[Element and text position data]
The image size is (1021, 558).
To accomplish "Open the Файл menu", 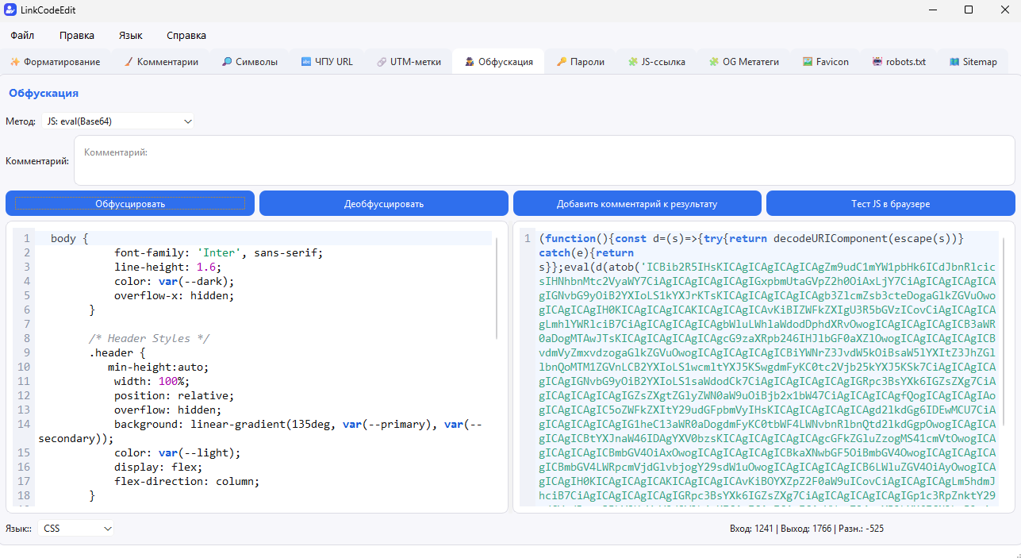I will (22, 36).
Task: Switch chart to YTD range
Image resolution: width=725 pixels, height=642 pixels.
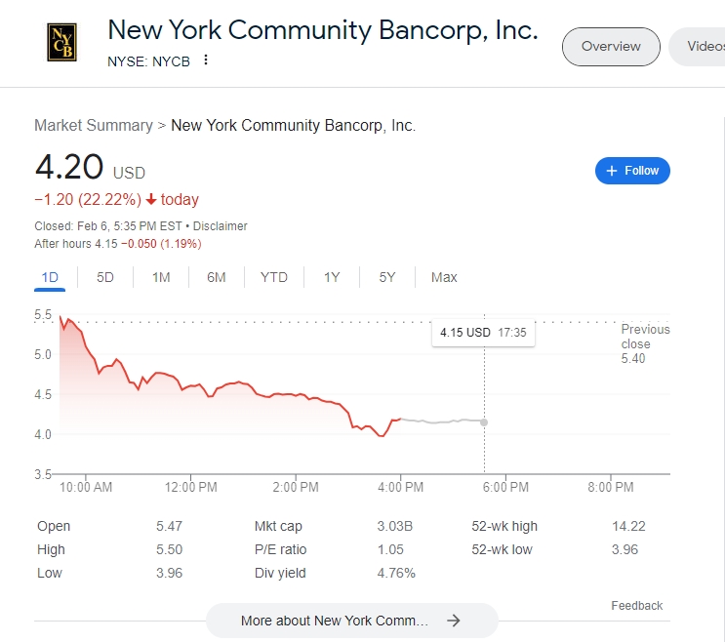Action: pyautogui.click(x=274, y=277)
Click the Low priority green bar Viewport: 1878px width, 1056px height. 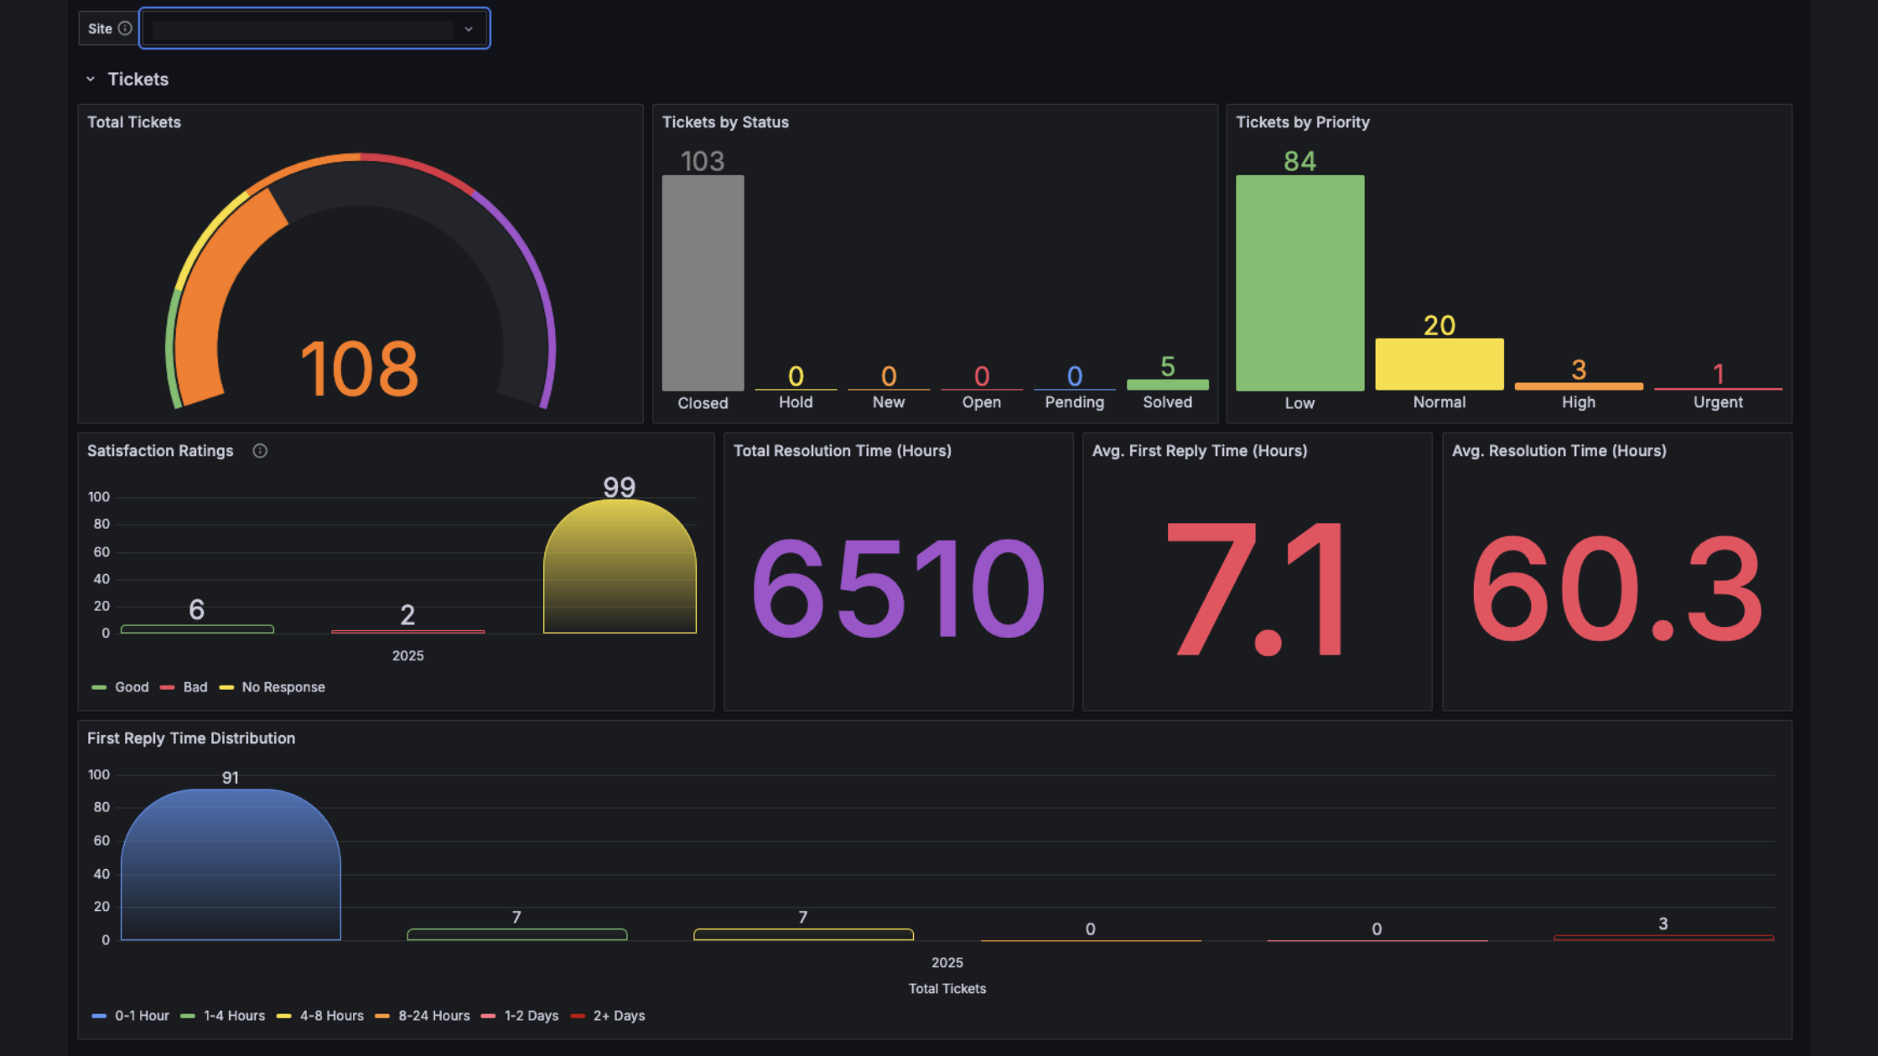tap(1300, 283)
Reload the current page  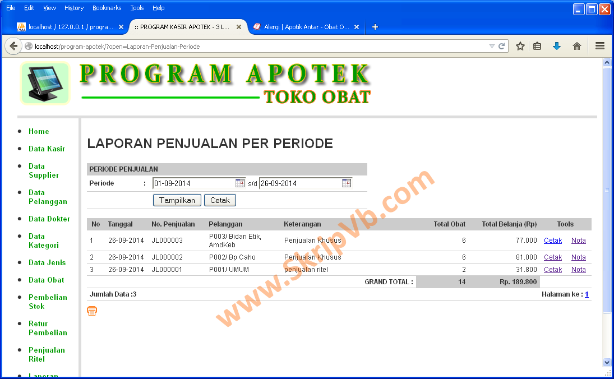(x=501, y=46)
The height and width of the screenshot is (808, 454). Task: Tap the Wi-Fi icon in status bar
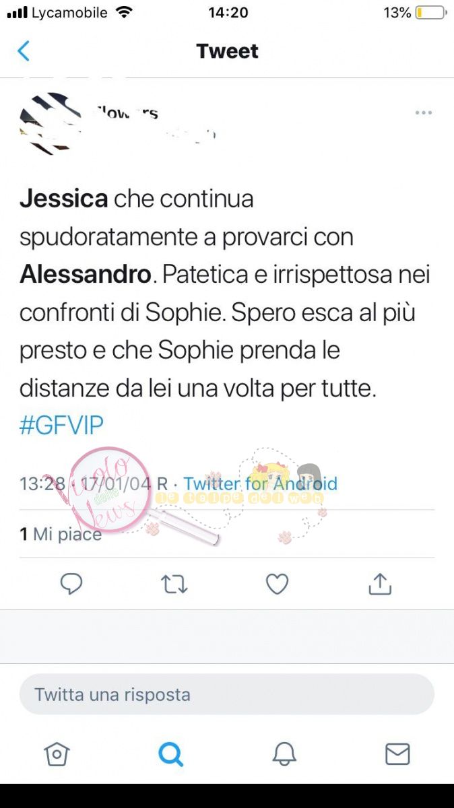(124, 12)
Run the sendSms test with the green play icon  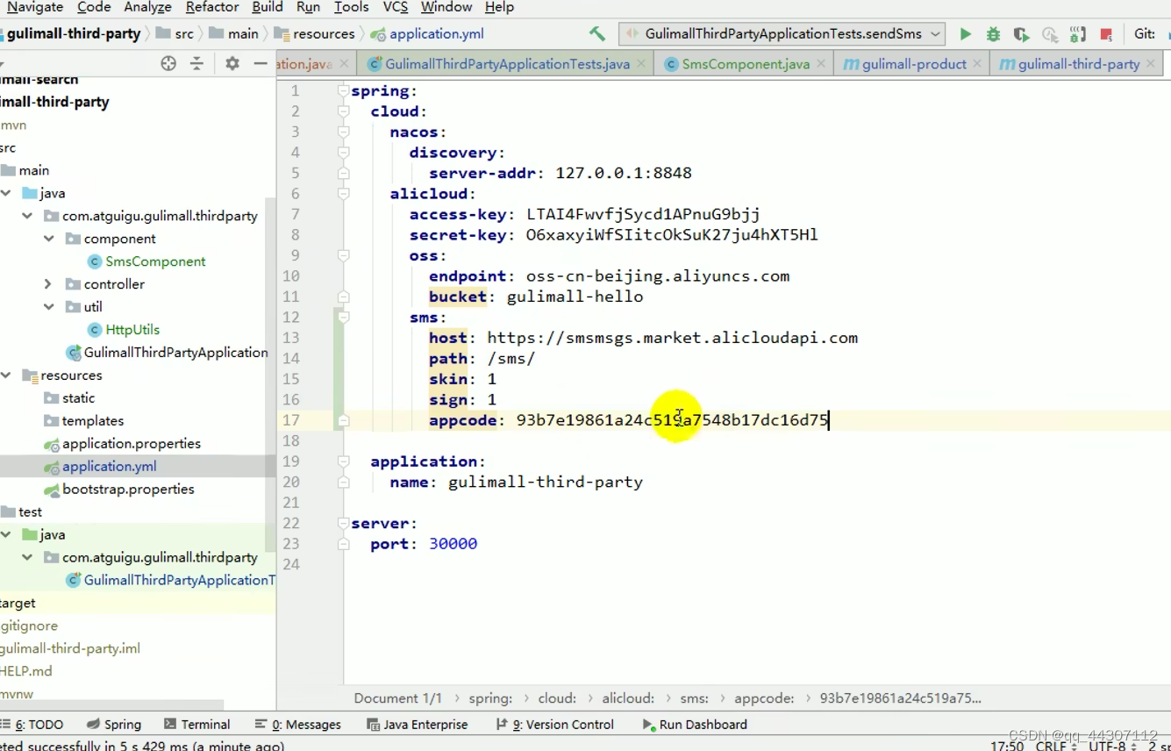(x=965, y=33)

--- Stated problem ---
List every line of the listing above that contains the string "Task", copying each line in full. Count only matches with the same capitalization.

--- Completed exercise ---
Task: Switch chart to YTD range
The height and width of the screenshot is (808, 454). Task: Tap the Wi-Fi icon in status bar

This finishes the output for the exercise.